"Ivan, aku hamil."
Tiga kata yang terangkai dalam kalimat yang diucapkan oleh Desti membuat detak jantung Ivan nyaris berhenti.
Hamil?
Menjadi seorang ayah seringkali menjadi impian seorang pria setelah dia merasa matang. Bukan hanya secara usia, tetapi juga materi. Sementara Ivan, dia masih begitu muda untuk menjadi seorang ayah. Jangankan penghasilan, dia kuliah saja masih dibiayai oleh orang tua.
Kesalahan malam itu, saat mereka berdua melakukan hubungan terlarang dalam pengaruh alkohol ternyata membuahkan janin di rahim Desti. Mereka memang pacaran, tetapi ...
"Apa? Hamil? Gugurkan dia! Aku belum siap menikah. Sekarang aku baru dua puluh tiga tahun, dan hubungan kita tidak seserius itu untuk dilanjutkan ke jenjang pernikahan, Des." Kalimat yang baru saja lolos dari mulut Ivan membuat Desti menatap kekasihnya dengan tatapan penuh tanya.

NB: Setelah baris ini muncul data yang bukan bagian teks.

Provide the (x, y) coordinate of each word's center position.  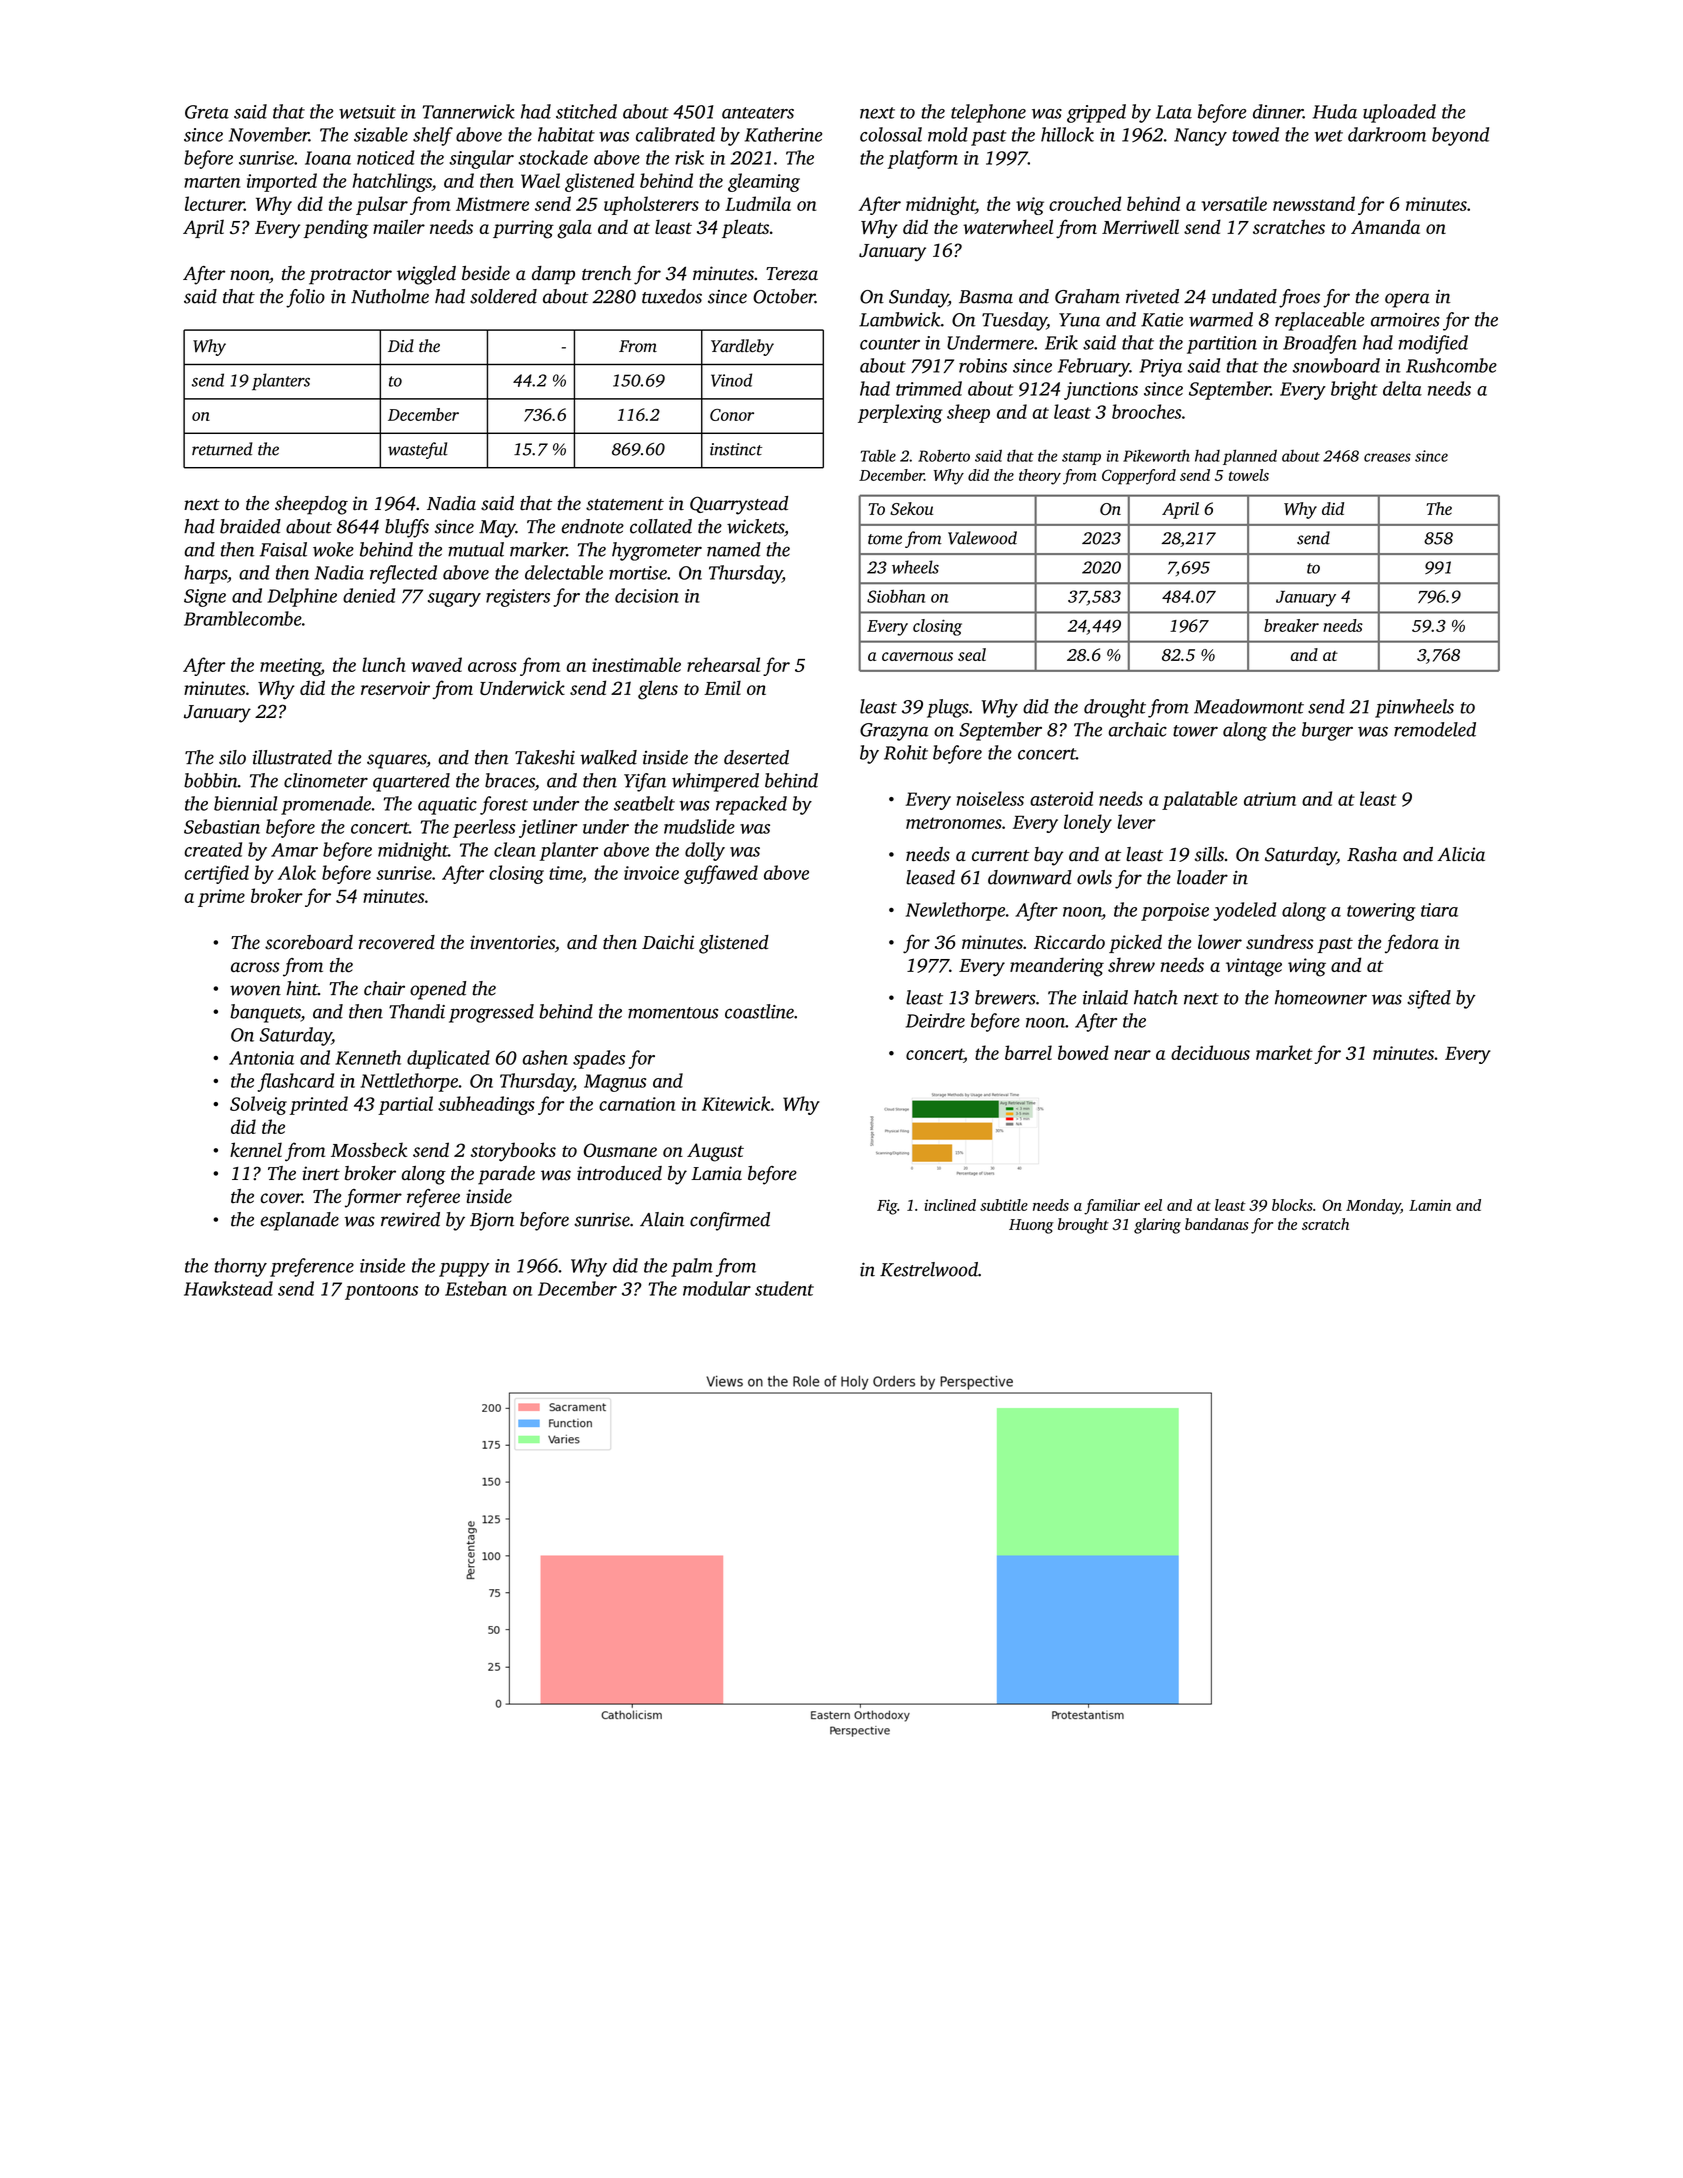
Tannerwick (469, 111)
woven (255, 990)
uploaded (1399, 113)
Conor (732, 415)
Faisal (283, 549)
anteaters (758, 113)
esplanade (299, 1221)
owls (1094, 877)
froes (1299, 298)
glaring (1157, 1226)
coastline (759, 1011)
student (784, 1288)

Desti tidak menyangka kalau Ivan akan langsung meminta dia untuk menggugurkan janin yang sekarang sedang berkembang di dalam rahimnya. Setelah mengumpulkan keberanian untuk memberi tahu kekasihnya tentang ini dia justru harus mendengarkan kalimat yang begitu menyakitkan.
"Gugurin? Tidak akan, Ivan! Apa yang kita lakukan sudah salah, aku tidak ingin melakukan kesalahan kedua kalinya dengan membunuh bayi ini! Lagi pula, apa maksud kamu sampai bilang kalau hubungan kita tidak seserius itu? Kita memang pacaran, kan?" Desti mengguncang tubuh Ivan. Dia butuh penjelasan.
Penjelasan yang mungkin akan membuat perasaannya jauh lebih lega. Dia tidak ingin bertanya-tanya sendirian. Menambah rasa penuh di memori kepalanya.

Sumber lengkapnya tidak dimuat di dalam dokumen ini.